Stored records
━━━━━━━━━━━━━━━━━━━━━━━━━━━━━━
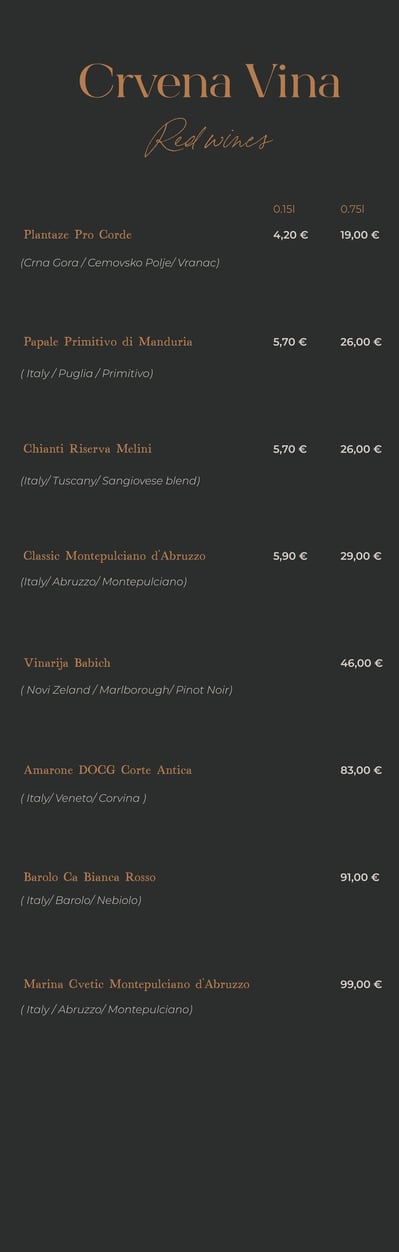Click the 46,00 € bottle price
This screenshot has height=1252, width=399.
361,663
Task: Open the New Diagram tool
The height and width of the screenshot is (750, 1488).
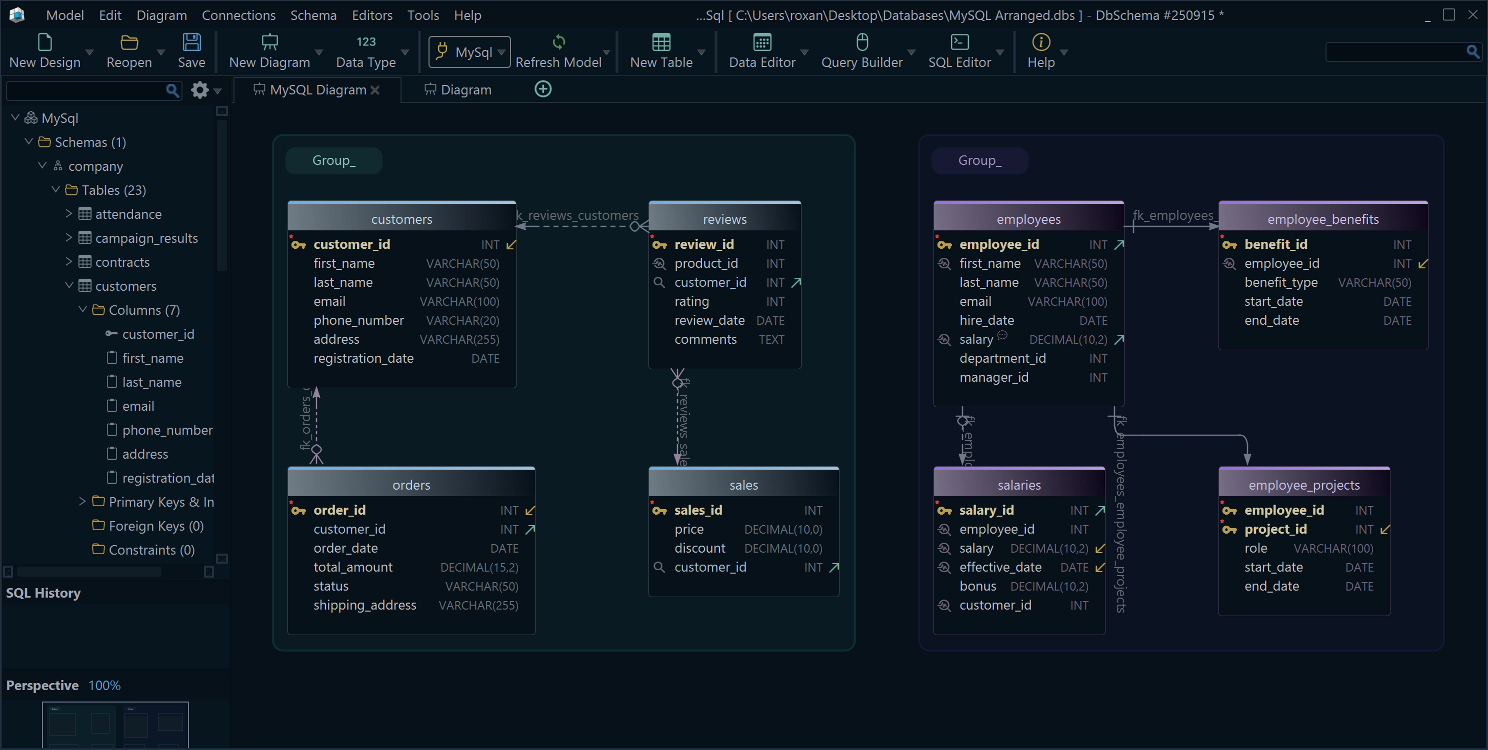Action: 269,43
━━━━━━━━━━━━━━━━━━━━━━━━━━━━━━
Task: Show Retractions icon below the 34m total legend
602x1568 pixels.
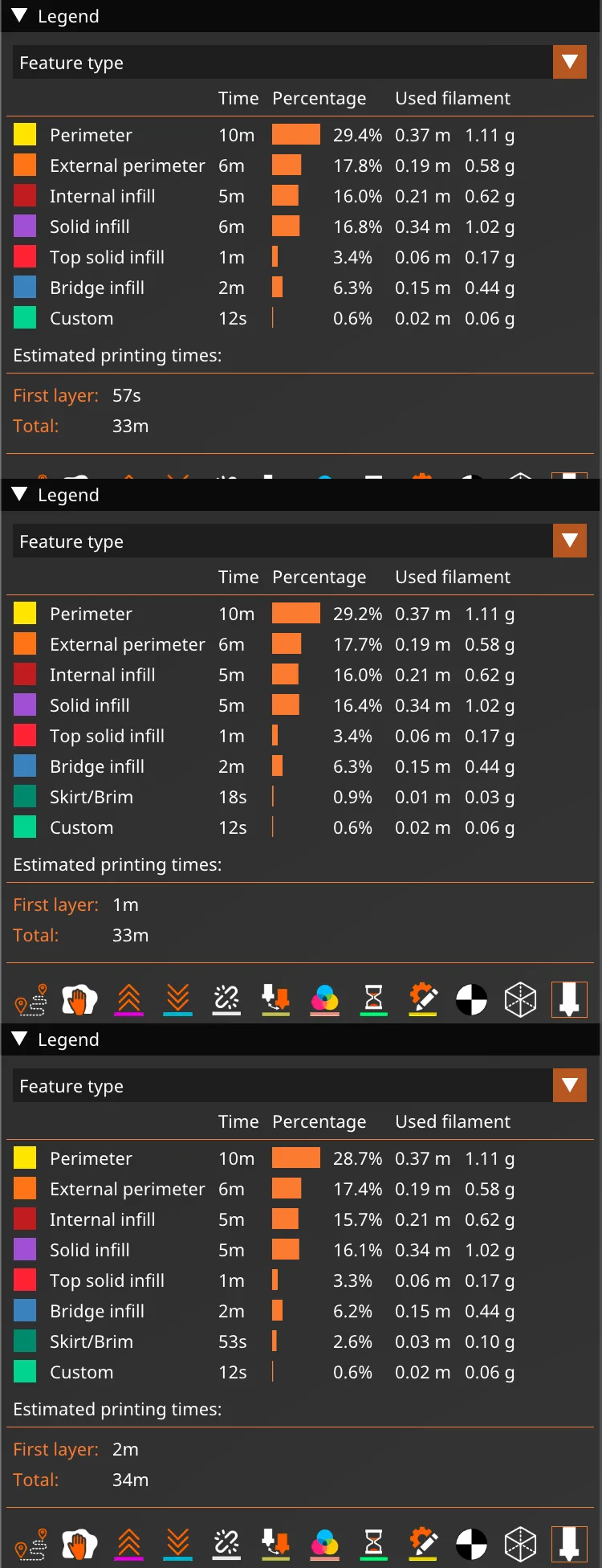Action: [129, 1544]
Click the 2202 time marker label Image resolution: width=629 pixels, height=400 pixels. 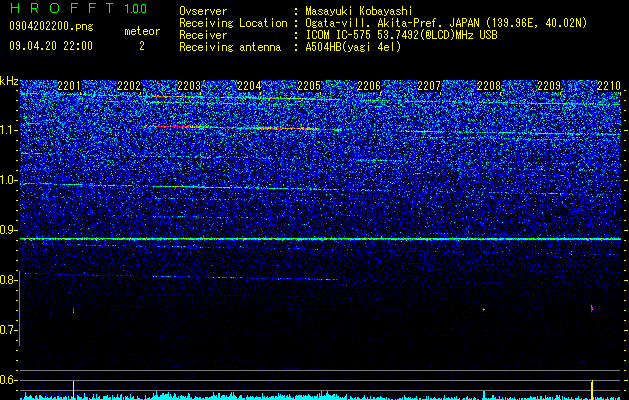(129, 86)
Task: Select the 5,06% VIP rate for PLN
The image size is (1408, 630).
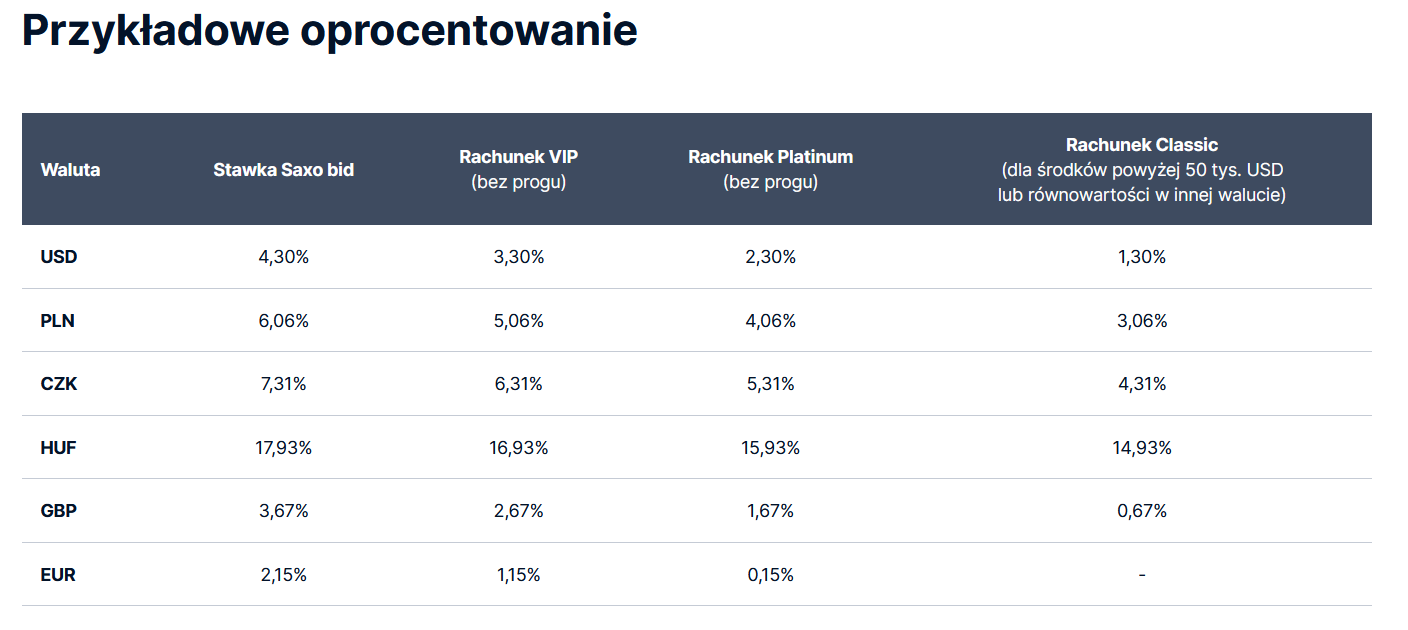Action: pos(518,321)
━━━━━━━━━━━━━━━━━━━━━━━━━━━━━━
From the data above, copy each line with the string "Task" in it.

Task: Open the New Diagram tool
Task: Show Retractions icon below the 34m total legend
Task: Select the 5,06% VIP rate for PLN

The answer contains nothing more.